Siemens now employs around 800 experts for data analysis and AI. In recent years, they’ve made many AI-based successes possible in industrial environments, for example:
⦁ With industrial services based on continuously running algorithms integrated into production processes. Thanks to the ongoing collection and analysis of process data, we’re able to continuously retrain machine models and increase the accuracy of predictive analysis. These advances make it possible to reduce costly quality testing – such as X-ray inspection – by more than 30%;
⦁ With algorithms that automatically analyse the operating data, environmental conditions and component properties of gas turbines. This approach extends maintenance intervals by 30% and reduces costs by 16%;
⦁ With healthcare AI that enables Siemens to support doctors in evaluating thousands of X-ray images, and thus in ensuring more reliable diagnoses and better treatment for patients; and
⦁ With extremely complex AI-based quality control capabilities for steel mills. This self-learning system is now a classic offering; since 1995, it’s been installed in 30 steel mills around the world.
What’s more, AI makes it possible to build new business models. Take the Renfe example: Instead of offering spare parts to the customer, Siemens sells train uptime – or the amount of time the train is operational.

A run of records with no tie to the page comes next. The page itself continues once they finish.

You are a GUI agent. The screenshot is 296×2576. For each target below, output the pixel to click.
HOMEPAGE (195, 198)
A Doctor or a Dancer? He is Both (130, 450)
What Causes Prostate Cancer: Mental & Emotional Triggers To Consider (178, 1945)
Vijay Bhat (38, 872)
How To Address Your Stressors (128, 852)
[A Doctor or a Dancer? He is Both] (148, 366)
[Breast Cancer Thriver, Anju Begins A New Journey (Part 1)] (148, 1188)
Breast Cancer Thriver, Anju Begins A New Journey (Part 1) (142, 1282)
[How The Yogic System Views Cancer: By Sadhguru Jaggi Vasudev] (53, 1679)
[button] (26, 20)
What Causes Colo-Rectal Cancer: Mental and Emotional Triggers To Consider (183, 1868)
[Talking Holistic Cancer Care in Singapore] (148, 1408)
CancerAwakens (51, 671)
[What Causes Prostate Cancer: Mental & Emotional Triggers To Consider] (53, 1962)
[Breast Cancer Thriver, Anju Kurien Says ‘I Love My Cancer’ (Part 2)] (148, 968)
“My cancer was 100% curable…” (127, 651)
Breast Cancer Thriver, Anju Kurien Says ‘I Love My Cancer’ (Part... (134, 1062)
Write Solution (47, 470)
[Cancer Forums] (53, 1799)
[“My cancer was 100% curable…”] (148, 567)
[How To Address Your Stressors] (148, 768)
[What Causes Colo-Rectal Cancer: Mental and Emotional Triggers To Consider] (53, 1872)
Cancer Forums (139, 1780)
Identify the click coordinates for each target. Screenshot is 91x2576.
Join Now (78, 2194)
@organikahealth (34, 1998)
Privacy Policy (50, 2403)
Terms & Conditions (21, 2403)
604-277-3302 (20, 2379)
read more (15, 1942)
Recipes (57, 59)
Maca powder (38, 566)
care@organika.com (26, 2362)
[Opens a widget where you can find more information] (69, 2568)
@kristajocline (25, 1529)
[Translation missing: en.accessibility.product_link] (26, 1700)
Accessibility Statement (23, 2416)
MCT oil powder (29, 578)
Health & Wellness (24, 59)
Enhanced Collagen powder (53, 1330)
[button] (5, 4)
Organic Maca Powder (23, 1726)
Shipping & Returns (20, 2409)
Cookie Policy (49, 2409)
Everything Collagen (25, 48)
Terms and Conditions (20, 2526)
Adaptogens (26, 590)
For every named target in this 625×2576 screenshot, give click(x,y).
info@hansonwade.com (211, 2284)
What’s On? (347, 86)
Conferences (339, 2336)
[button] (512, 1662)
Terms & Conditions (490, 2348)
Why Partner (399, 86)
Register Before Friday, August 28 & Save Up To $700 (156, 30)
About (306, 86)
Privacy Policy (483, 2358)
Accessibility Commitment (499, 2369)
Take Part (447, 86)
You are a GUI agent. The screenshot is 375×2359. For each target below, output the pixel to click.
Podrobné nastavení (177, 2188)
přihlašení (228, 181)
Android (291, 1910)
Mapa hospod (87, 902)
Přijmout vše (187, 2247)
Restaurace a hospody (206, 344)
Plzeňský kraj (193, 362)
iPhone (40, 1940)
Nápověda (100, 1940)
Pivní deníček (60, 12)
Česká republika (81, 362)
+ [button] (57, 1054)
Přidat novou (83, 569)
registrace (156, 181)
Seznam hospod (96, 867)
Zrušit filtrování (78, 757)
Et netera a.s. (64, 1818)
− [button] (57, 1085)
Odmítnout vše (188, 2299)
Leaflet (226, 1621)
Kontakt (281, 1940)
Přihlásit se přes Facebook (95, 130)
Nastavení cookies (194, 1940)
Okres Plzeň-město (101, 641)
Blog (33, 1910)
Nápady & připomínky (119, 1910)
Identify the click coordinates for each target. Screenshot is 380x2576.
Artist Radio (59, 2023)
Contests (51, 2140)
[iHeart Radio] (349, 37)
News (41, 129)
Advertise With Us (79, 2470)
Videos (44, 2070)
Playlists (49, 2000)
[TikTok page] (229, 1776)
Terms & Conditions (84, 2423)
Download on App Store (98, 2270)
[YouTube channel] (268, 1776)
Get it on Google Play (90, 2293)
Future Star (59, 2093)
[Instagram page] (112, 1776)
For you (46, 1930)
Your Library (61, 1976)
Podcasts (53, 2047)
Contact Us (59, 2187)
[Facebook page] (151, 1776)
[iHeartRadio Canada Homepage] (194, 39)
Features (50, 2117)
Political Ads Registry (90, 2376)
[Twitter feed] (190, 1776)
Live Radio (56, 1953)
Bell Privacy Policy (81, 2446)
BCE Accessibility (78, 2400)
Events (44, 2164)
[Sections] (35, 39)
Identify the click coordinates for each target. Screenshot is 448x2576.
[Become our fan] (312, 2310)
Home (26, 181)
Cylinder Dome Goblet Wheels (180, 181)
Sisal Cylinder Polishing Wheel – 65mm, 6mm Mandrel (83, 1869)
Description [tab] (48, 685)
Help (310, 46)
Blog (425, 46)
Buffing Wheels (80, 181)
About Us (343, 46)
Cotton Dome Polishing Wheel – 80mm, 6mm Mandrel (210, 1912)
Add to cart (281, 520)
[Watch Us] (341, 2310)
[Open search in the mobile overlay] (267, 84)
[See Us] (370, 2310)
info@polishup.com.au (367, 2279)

There’s a comparable model for companies that make machine tools. AI enables them to greatly enhance their ability to analyze and predict machine wear and tear. This information helps establish a use-based business model for machines.
Leading the digital transformation to success
In the current discussion around AI, one aspect has not been receiving the attention I think it deserves. While AI will be decisive for the further development of GDP, economies, too, must transform in order to adapt to the digital transformation. These changes require a working population whose activities are not primarily labour-intensive, but skill-intensive. Value is created through skills and productivity.
Societies that want to assert themselves in this world must get their economies into shape. Forecasts from leading market researchers are in line with the assessment that AI technologies – used correctly and consistently – have what it takes to boost the gross domestic product of economies.
We currently stand at a crucial point in AI’s evolution: we’re on the verge of breaking into exponential growth. And there’s still plenty of untapped potential.
With Industrie 4.0, we’ve successfully started the digital transformation. With industrial AI, we can now take it to a whole new level. We can outpace error and coincidence. We can drive innovation. We can increase efficiency and productivity. We can shape technological and social progress.